А зубы у него оказались затушены потому, что в Петроград он только что вернулся с Румынского фронта, где несколько месяцев пытался восставить и наладить железные дороги. С осени главная переброска войск и поставки снаряжения потекли в Румынию, но именно в этом направлении у нас были самые хилые дороги, ни по какой доктрине не намечалось там воевать. И состояние путей было развались (а у румын ещё хуже), а хуже всего с паровозами, – и Ломоносов как один из ведущих паровозников, притом железнодорожный генерал, и был послан.

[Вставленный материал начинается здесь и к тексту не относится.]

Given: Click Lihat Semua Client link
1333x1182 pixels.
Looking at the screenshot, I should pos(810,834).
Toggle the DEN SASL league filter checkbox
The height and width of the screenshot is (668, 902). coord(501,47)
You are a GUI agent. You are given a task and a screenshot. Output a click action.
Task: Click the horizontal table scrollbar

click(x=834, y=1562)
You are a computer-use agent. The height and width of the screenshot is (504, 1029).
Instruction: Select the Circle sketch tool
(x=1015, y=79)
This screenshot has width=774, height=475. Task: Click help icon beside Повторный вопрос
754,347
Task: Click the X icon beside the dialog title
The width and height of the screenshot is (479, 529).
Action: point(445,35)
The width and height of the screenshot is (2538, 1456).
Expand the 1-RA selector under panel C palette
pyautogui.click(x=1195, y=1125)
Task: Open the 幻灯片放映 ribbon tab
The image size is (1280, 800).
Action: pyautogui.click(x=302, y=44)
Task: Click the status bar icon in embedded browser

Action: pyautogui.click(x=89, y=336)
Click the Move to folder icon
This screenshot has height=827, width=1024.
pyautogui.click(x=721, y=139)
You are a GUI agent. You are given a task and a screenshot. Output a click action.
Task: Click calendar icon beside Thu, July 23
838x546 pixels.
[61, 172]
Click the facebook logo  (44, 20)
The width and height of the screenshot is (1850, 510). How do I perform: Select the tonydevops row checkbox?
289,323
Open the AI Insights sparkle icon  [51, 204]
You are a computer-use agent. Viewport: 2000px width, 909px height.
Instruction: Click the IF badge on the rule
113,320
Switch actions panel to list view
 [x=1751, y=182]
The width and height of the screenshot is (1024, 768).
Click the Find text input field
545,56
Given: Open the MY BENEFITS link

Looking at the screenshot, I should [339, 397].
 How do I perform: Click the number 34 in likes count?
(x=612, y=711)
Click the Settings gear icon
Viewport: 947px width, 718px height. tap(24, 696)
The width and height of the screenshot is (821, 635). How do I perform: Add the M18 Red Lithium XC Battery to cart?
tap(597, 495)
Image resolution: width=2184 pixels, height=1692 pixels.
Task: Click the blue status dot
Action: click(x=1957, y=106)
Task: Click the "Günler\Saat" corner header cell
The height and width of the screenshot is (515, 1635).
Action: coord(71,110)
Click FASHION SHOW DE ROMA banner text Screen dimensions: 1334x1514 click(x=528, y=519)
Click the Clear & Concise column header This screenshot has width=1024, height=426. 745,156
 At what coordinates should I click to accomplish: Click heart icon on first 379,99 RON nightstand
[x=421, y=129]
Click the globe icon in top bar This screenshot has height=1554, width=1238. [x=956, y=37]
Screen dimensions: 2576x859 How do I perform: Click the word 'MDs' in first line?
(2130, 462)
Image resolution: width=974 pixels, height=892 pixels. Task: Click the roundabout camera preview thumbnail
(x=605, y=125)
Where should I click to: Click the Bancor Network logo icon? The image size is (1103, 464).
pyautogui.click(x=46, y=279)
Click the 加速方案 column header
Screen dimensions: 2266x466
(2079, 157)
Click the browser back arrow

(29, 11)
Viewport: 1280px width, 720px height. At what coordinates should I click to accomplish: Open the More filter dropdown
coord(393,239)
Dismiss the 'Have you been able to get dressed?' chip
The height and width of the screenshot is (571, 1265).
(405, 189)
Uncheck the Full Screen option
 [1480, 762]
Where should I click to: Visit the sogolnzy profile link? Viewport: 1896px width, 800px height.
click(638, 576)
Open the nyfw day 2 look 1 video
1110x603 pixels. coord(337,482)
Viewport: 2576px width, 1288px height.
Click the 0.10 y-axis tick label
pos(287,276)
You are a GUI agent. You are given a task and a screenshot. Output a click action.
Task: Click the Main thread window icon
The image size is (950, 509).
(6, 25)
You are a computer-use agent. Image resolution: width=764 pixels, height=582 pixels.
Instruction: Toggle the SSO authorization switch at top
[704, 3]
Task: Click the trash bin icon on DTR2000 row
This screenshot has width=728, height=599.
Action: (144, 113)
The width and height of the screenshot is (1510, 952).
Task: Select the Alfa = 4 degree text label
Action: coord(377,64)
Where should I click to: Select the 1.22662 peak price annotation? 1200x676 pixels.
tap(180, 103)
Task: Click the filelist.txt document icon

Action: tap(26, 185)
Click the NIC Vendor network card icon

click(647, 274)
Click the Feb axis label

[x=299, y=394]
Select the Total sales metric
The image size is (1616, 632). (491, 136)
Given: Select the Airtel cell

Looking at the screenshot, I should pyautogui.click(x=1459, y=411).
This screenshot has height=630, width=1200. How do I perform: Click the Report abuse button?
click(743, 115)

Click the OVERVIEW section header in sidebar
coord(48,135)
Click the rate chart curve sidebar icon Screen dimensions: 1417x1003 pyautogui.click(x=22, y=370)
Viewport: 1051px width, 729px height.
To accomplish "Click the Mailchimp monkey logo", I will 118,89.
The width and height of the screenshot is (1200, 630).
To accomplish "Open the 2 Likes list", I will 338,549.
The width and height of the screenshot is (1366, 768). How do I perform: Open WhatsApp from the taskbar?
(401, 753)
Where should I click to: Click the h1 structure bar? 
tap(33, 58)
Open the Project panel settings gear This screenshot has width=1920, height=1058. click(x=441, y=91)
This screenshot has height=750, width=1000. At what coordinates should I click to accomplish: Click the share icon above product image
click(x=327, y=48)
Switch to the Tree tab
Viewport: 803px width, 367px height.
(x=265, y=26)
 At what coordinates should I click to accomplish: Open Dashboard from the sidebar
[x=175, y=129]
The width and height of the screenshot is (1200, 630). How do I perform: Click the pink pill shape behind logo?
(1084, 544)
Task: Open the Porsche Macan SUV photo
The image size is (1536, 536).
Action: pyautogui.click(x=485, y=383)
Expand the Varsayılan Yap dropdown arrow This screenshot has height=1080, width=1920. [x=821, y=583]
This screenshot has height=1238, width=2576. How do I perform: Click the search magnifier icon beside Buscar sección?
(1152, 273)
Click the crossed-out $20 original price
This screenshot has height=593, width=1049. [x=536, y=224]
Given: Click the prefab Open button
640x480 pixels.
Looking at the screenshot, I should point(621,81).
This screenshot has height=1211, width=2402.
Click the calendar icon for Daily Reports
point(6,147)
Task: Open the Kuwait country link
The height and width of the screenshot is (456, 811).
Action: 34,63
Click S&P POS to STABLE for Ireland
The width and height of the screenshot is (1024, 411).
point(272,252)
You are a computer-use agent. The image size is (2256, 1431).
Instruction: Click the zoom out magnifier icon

Молодым человеком, вскоре после окончания института, почти одновременно, он начал опыты с паровозами, принесшие ему две дюжины книг и славу. Но и везде, где служил, не отказывал он в содействии революционно подмоченным, что естественно для всякого честного образованного человека в России. Иногда и места служб ему приходилось выбирать не только из соображений паровозного дела и личных успехов, но и чтоб подальше от глаз Охранного отделения. Побывал он и начальником тяги самой далёкой и запущенной Ташкентской железной дороги, которую быстро поднял к доходу и расцвету. Но вскоре карьера его взмыла вверх, увлекла в Петербург, и до самых высоких должностей, а поселился он в Царском Селе.